- Stored data:
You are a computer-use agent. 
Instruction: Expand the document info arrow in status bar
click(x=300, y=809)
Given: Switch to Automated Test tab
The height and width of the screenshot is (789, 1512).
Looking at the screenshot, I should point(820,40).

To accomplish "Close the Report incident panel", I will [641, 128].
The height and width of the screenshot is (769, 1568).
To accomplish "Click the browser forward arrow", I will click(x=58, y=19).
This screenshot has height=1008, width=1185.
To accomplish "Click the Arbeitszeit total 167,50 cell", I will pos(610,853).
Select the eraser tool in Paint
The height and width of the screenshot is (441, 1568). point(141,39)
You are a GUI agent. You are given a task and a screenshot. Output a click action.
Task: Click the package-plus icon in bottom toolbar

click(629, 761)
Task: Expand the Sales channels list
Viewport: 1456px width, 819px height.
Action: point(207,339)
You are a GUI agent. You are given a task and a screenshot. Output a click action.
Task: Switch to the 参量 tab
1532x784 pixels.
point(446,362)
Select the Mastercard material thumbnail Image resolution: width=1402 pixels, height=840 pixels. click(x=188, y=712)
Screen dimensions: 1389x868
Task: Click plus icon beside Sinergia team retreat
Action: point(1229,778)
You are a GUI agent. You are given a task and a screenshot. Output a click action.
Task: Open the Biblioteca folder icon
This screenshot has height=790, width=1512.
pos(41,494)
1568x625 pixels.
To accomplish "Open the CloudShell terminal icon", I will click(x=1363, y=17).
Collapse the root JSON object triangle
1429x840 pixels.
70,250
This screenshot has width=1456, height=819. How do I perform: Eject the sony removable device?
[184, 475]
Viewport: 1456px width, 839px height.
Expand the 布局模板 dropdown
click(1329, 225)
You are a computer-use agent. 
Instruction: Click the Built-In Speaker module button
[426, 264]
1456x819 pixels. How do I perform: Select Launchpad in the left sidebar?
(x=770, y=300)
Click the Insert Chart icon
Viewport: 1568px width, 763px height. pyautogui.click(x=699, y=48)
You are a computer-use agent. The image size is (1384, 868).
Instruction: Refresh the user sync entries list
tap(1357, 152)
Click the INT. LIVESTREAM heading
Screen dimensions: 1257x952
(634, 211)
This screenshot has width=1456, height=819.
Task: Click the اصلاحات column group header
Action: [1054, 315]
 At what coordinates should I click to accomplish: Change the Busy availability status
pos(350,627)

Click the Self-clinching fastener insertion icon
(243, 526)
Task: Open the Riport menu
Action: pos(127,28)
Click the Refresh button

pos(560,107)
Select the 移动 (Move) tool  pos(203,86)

- Goal of the exercise: Print precisely the lines from the one with "You are a computer-use agent. The" through the end of the data above, adding nothing.

- Result of the exercise:
You are a computer-use agent. The image size is (1384, 868).
Instruction: Refresh the user sync entries list
tap(1357, 152)
Click the INT. LIVESTREAM heading
Screen dimensions: 1257x952
(634, 211)
This screenshot has width=1456, height=819.
Task: Click the اصلاحات column group header
Action: [1054, 315]
 At what coordinates should I click to accomplish: Change the Busy availability status
pos(350,627)

Click the Self-clinching fastener insertion icon
(243, 526)
Task: Open the Riport menu
Action: pos(127,28)
Click the Refresh button

pos(560,107)
Select the 移动 (Move) tool  pos(203,86)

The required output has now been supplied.